Did Noah know how long this deluge would last?  He was told to pack enough food, but what is written at the end of Genesis 6 does not indicate how much food or for how long.  The Lord did tell Noah it would rain for 40 days and nights, but there is no indication Noah was aware that the “waters would swell on the earth for 150 days” (Gen 7:24).  Well beyond the 40 days of rain Noah had been told about.

Then chapter 8 opens with our being told The Lord “remembered” Noah.  Then came the wind and the receding waters.  Do we take from this that The Lord had somehow “forgotten” Noah?  Or do we read more carefully into this that Noah endured for as long as it would be necessary in order to live on The Lord’s terms?  What could he have done about it anyway?  He presumably could not steer the ark.  His only indication of receding waters was the dove that returned with an olive branch. 

We cannot always know exactly how things will turn out nor can we know exactly how long we may have to endure a particularly challenging “season”.  Even as we express our hope in The Lord’s provision for His faithful at the End, we cannot know exactly how things will turn out tomorrow.  Often we “hope” it will be for our personal good or personal comfort, but we are often more disappointed than pleased because we fail to realize our personal desires will never match Divine Will – and the reason is our God and Father is not a “wish granter”.  He shows no partiality.  His purposes, His thoughts, His ways are beyond ours.

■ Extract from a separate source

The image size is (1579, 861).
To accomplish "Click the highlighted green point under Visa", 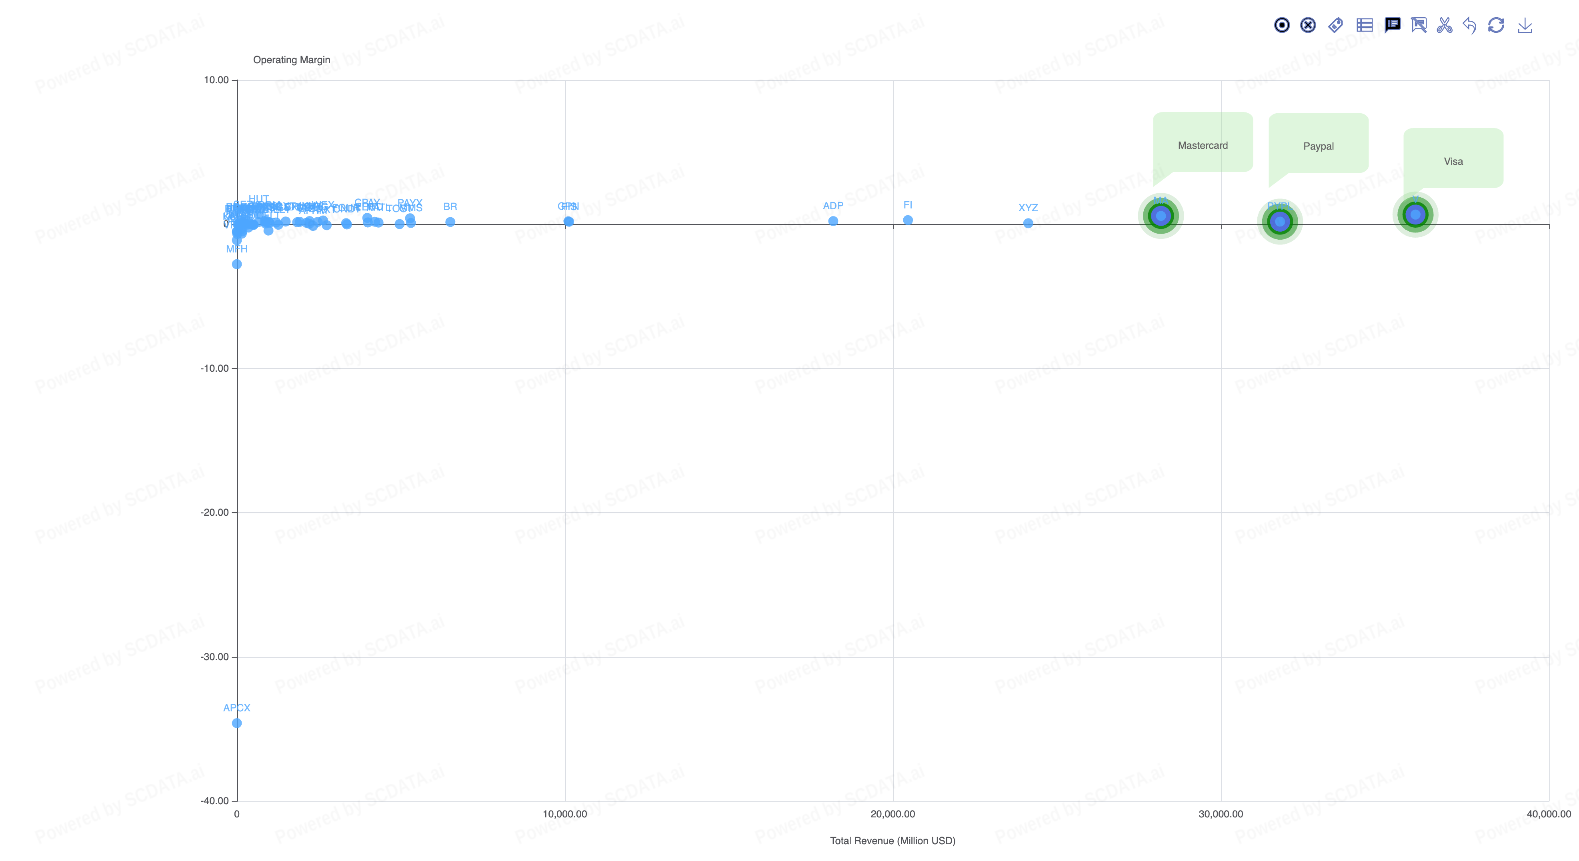I will pos(1415,214).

Do we abandon hope, then, when we pray diligently for a particular thing but do not get what we prayed for?  Of course not!  Not getting personal wishes granted is a great blessing to our sanctification, our spiritual growth and nurture, because it is through these perceived “failures” we begin to learn more about The Lord’s Will and His ultimate provision – and we learn to align our own thoughts, our own ways, our own purposes with The Lord’s.  Because we are Covenant People, not strictly individuals left to our own.

The blind man in Luke’s story had heard Jesus was headed his way.  And even though folks tried to get him to quiet down, he refused to stop crying out to The Son of David for mercy – for he knew his own “labor would not be in vain”.  He dared to hope.  And when his sight was restored, he devoted his way to the Way of Christ – “glorifying God” on that Way and causing others to praise The Lord as well!  He dared to hope!  And because he dared to hope, he came to believe!

There are some things we can do, some things we must do.  There are also some things we must never do regardless of the noble end we may seek, and all that we discern must be in accordance with where our hope truly is.  Just to get to Heaven when the time comes?  Just to get what we want when we want it?  

We will have to do better than that if the virtue of hope is to become a part of the fabric of our soul.  Because once it is there as a gift imparted from Above, no disaster, no tragedy, no disappointments, no sting of death will move it!

I hope you will make a decision today.  I hope there will be 50 in Bible study tonight.  I hope we will exceed 100 in worship next week and 110 the week after.  I hope people who do not know The Lord will come to know The Lord through the ministry of McNeil and Asbury United Methodist Church.  I hope.  I dare to hope.  And I hope you will as well.  Amen.